NR | 1 h 33 min | Drama, Western | 1957
Millie Parker (Mary Webster) cares for the young, idealistic sheriff, Ben Owens (Anthony Perkins) but not for his tin star. To her, that shiny badge stands for only one thing: death. If she’s going to spend the rest of her life with him, he must quit as sheriff. Her father, who’d been sheriff for 20 years, has just been killed on duty. She doesn’t mind someone keeping the peace, as long as it’s someone else: “I’m going to be a wife, not a widow!”
Greenhorn Owens is only temporary, until a more seasoned sheriff is selected. But, in a toss-up between townsfolk who play it safe and those who play it dirty, he can’t allow anyone else to wear the badge. Wise old Dr. Joseph McCord (John McIntire) agrees. Still, Owens worries. Is he up to the task? Enter older drifter, ex-sheriff, and bounty hunter Morgan Hickman (Henry Fonda) who’s worn a badge “a lot longer” than Owens has. Owens figures Hickman can handle himself and seeks out his guidance. Waiting to collect a bounty he’s due, a reluctant Hickman obliges.
A Rare Western
Rare for a Western, this film secured an Oscar nomination for Best Screenplay. Screenwriter Dudley Nichols delivers memorable characters and compelling characterization.Both Fonda and Perkins are atypical leading men in a Western. Except for their height and Perkins’s ridiculously broad shoulders, they’re soft-spoken and far from physically imposing. Yet their steely bearing brooks no ambiguity about their moral resolve.
Nona places her trust in a man she doesn’t know, and Millie learns to trust a man she does know; both women are swayed more by their men’s values than their gallantry with guns.
Sensitive Screenplay
Admirably unhurried and in step with his theme of keeping the peace, Nichols shows Hickman’s choices as reflexes, flowing from his values: loyalty, humility, courage, restraint, and a life centered around family. Slowly, even ploddingly, you see Owens living those values even as they’re tested by local bullies. Starting out, Owens is no different from a grown-up version of little Kip; practicing a stylish draw of his guns the way Kip playacts sheriff on his pony. Then he wises up.Hickman teaches Owens to fire his pistol, to confidently challenge an outlaw, to study men, to remember that a mob is only as tough as its leader, to lead from the front, and not to sweat the small stuff. Owens’s dependence on Hickman makes him stronger, not weaker.
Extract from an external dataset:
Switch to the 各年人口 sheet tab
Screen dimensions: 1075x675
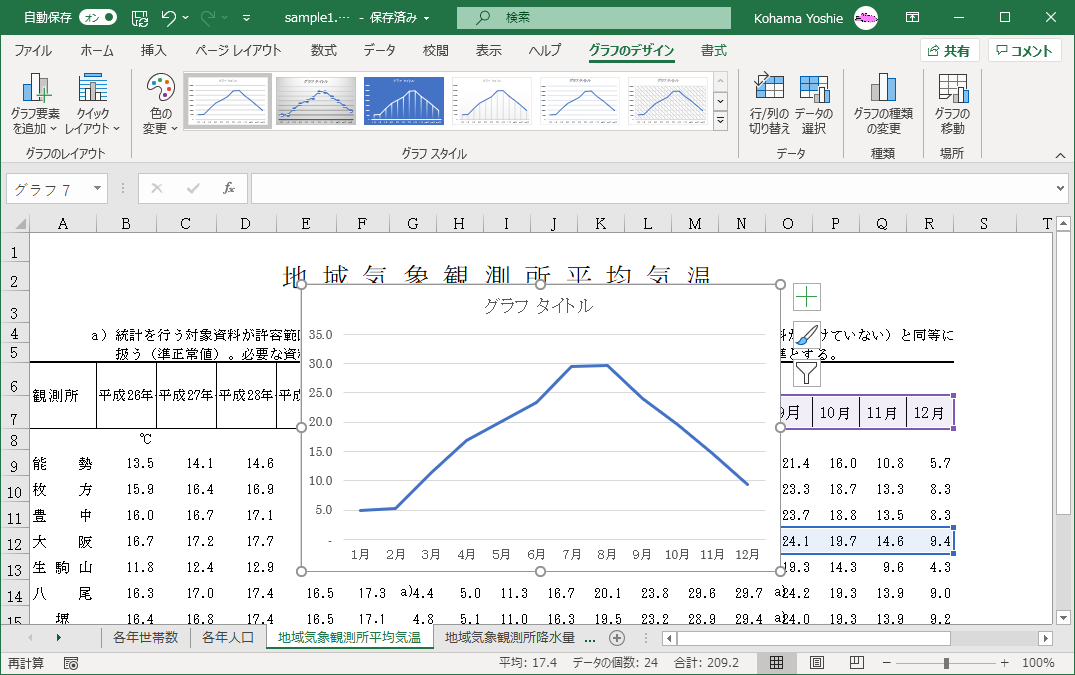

Nichols’s point? Keeping the peace has a price, and someone must pay it. Ordinary citizens, even without badges (lawyers, doctors, traders, homemakers), must back the law, with or without guns. In one scene, an outnumbered Owens confronts a belligerent Bogardus and his mob. Hickman upends that dynamic quietly, by stepping up from behind, and standing alongside Owens; guns holstered, he just smiles.
When the town’s influential men desert Hickman and Owens because they can’t stand the heat of an impending climactic confrontation with hoodlums, one of the men feebly begs Owen to understand why he too is turning tail: “Don’t get hurt, we need you.”
Owens is silent, but you can almost hear him snap: What do you need me for? What’s left if no one gets hurt, and everyone plays safe? What’s left to protect or defend?